Stored records:
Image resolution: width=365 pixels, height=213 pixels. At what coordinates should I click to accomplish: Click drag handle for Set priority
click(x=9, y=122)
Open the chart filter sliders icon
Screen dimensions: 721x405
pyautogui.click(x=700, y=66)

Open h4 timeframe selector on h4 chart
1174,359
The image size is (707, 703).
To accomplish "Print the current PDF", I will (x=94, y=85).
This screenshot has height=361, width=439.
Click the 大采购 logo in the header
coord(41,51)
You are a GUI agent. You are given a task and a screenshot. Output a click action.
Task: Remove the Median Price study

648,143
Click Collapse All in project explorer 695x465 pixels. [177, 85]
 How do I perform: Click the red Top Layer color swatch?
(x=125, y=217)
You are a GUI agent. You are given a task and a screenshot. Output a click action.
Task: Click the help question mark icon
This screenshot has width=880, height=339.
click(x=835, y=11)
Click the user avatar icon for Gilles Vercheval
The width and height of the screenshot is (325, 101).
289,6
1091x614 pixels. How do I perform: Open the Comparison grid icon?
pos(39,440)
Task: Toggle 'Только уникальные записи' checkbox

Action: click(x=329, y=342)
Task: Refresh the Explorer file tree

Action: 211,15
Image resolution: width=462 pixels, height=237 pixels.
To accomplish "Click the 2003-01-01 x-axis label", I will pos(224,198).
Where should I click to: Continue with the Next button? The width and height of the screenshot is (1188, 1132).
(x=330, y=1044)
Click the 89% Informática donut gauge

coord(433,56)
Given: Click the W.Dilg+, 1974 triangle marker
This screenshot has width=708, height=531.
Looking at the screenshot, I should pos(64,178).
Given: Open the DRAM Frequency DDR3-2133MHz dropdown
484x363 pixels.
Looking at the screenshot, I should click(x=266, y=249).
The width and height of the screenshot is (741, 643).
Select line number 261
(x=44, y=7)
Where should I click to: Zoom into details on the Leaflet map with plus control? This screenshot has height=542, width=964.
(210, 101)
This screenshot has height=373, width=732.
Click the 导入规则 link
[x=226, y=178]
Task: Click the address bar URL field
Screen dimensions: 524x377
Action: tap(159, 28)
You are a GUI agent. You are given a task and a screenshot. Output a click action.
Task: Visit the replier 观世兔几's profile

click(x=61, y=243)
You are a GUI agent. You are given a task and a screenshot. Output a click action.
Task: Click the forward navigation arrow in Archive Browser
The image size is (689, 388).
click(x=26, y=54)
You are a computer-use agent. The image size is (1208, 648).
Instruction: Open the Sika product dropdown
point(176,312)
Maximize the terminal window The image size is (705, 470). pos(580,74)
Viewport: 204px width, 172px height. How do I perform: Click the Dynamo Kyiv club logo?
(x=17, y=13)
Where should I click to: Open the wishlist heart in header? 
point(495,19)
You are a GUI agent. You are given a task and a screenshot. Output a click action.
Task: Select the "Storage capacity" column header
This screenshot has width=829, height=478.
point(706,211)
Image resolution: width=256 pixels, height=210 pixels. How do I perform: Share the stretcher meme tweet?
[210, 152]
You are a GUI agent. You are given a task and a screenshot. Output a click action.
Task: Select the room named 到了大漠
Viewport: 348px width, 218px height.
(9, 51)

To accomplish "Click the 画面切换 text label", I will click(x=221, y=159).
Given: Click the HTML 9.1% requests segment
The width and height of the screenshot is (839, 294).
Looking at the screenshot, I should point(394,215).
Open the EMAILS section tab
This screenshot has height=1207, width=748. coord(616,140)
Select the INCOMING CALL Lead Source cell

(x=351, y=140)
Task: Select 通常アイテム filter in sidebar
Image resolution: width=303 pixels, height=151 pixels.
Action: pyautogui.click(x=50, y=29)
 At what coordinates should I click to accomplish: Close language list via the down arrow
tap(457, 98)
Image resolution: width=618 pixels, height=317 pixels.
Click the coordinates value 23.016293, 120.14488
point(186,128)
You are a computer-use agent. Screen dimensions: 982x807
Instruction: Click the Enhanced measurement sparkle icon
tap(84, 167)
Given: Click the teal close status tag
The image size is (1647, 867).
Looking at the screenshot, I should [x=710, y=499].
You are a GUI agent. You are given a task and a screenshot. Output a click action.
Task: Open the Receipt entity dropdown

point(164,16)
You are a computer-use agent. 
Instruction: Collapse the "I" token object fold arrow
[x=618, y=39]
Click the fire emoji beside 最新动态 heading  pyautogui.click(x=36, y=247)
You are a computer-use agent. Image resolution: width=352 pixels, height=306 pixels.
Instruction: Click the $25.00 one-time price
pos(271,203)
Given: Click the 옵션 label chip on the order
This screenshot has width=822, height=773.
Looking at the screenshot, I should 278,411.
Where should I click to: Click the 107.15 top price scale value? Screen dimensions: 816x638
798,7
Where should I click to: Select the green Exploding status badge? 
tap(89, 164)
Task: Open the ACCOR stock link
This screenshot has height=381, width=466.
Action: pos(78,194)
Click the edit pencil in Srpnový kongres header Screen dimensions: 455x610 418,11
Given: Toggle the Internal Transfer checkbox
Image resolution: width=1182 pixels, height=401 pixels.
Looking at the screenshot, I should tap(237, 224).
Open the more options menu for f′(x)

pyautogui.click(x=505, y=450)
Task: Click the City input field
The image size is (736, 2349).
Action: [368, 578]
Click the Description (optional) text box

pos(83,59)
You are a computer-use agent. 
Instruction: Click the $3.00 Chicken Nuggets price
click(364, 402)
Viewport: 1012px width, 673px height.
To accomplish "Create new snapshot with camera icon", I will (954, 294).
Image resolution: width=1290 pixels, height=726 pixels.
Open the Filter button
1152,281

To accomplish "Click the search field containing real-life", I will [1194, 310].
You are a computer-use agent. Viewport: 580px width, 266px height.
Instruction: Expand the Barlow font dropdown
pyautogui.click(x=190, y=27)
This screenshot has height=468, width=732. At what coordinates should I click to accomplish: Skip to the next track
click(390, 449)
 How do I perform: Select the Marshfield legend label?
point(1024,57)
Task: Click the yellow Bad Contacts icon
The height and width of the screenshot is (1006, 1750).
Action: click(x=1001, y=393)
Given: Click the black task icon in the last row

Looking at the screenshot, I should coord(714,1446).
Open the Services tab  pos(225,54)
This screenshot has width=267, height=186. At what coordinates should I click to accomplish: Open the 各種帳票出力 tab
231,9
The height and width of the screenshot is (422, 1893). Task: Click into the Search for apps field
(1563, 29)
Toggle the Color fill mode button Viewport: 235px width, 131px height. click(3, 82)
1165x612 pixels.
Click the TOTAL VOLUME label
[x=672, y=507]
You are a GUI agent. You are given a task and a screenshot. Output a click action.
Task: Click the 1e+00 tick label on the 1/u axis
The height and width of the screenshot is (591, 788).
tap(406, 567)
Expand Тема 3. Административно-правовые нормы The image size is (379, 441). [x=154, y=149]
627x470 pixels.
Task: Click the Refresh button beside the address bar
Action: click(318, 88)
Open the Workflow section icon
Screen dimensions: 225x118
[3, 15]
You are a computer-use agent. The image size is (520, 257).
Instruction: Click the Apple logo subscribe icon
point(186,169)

To be done:
Starting at the line that contains "Open the EMAILS section tab" and ending with the line that contains "tap(457, 98)", reproduce those items with "sidebar" changed to "side panel" and everything else left unaltered.

In response:
Open the EMAILS section tab
This screenshot has height=1207, width=748. coord(616,140)
Select the INCOMING CALL Lead Source cell

(x=351, y=140)
Task: Select 通常アイテム filter in side panel
Image resolution: width=303 pixels, height=151 pixels.
Action: pyautogui.click(x=50, y=29)
 At what coordinates should I click to accomplish: Close language list via the down arrow
tap(457, 98)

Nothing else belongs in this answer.